**Texte affiché:**

* * * * *

Gérard Larcher : Comment sortir de la crise sociale ?

 

Gérard Larcher : Comment sortir de la crise sociale ? 

Alors que notre pays traverse une crise sociale profonde, j’ai souhaité recueillir les réactions du Président du Sénat, Gérard Larcher. Confiance, révision constitutionnelle, démocratie participative : tour d’horizon des solutions pour sortir de la crise. 

D’où vient pour vous le mal-être des Français : économique, social, territorial, identitaire, culturel ?

Notre pays est fracturé. Une partie de notre Nation a le sentiment d’être ni entendue ni écoutée. Cette « France d’à côté » se sent reléguée et à l’écart de tout projet politique. Elle subit, sans forcément les comprendre, les effets cumulés de la mondialisation, de la financiarisation et de la métropolisation. Et ça n’a jamais été aussi vrai qu’aujourd’hui. N’avez-vous jamais entendu chez vos concitoyens qu’Albi, Castres, Lavaur, Carmaux ou les monts de Lacaune sont plus éloignés de Paris, que Paris ne l’est de Londres ou de Barcelone ! Mais la question de la verticalité de la gouvernance doit être posée. Tout ne doit pas se décider à Paris. 

 

Comment rétablir la confiance des Français ?

* * * * *

Dans l'entretien avec Gérard Larcher ci-dessus, quels lieux sont cités comme plus éloignés de Paris que Londres ou Barcelone ? Donnez-les tous.

**Lignes de données:**

* * * * *

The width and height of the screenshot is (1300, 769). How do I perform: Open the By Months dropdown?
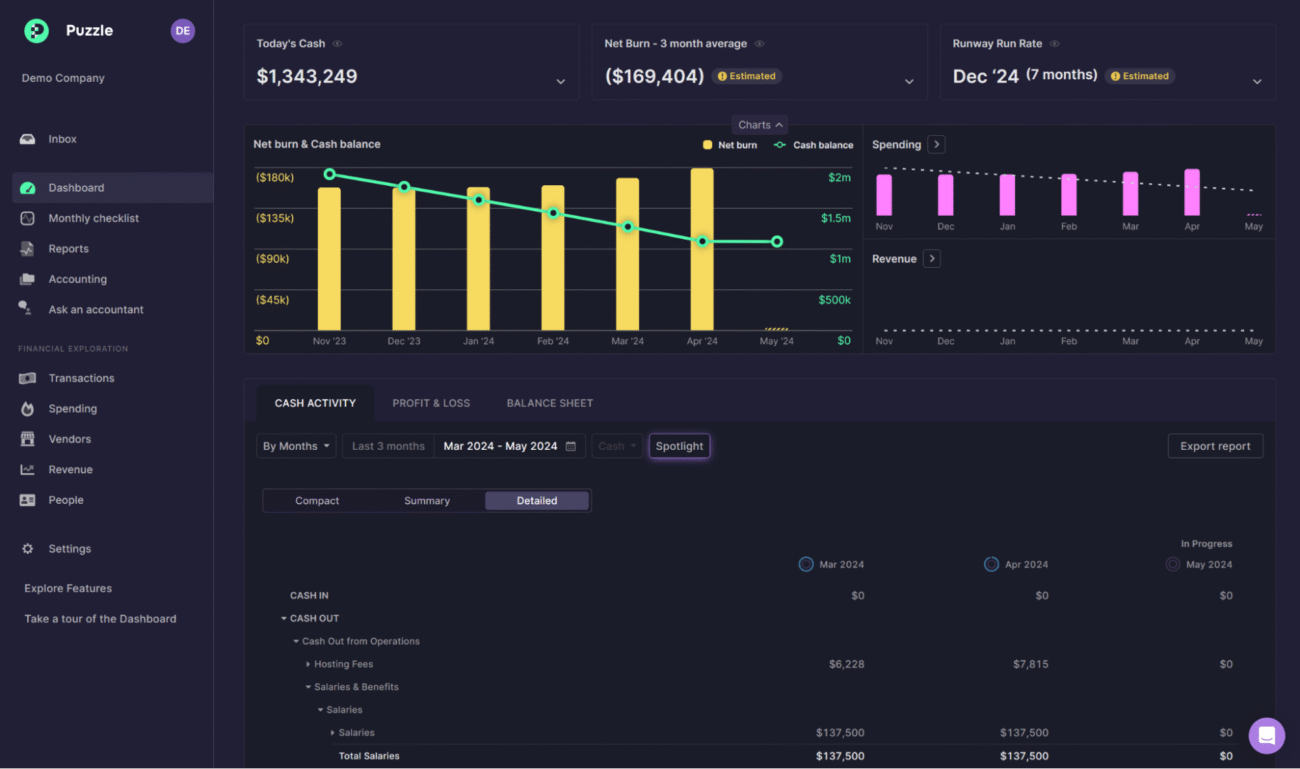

* * * * *

**Réponse:** Albi, Castres, Lavaur, Carmaux et les monts de Lacaune.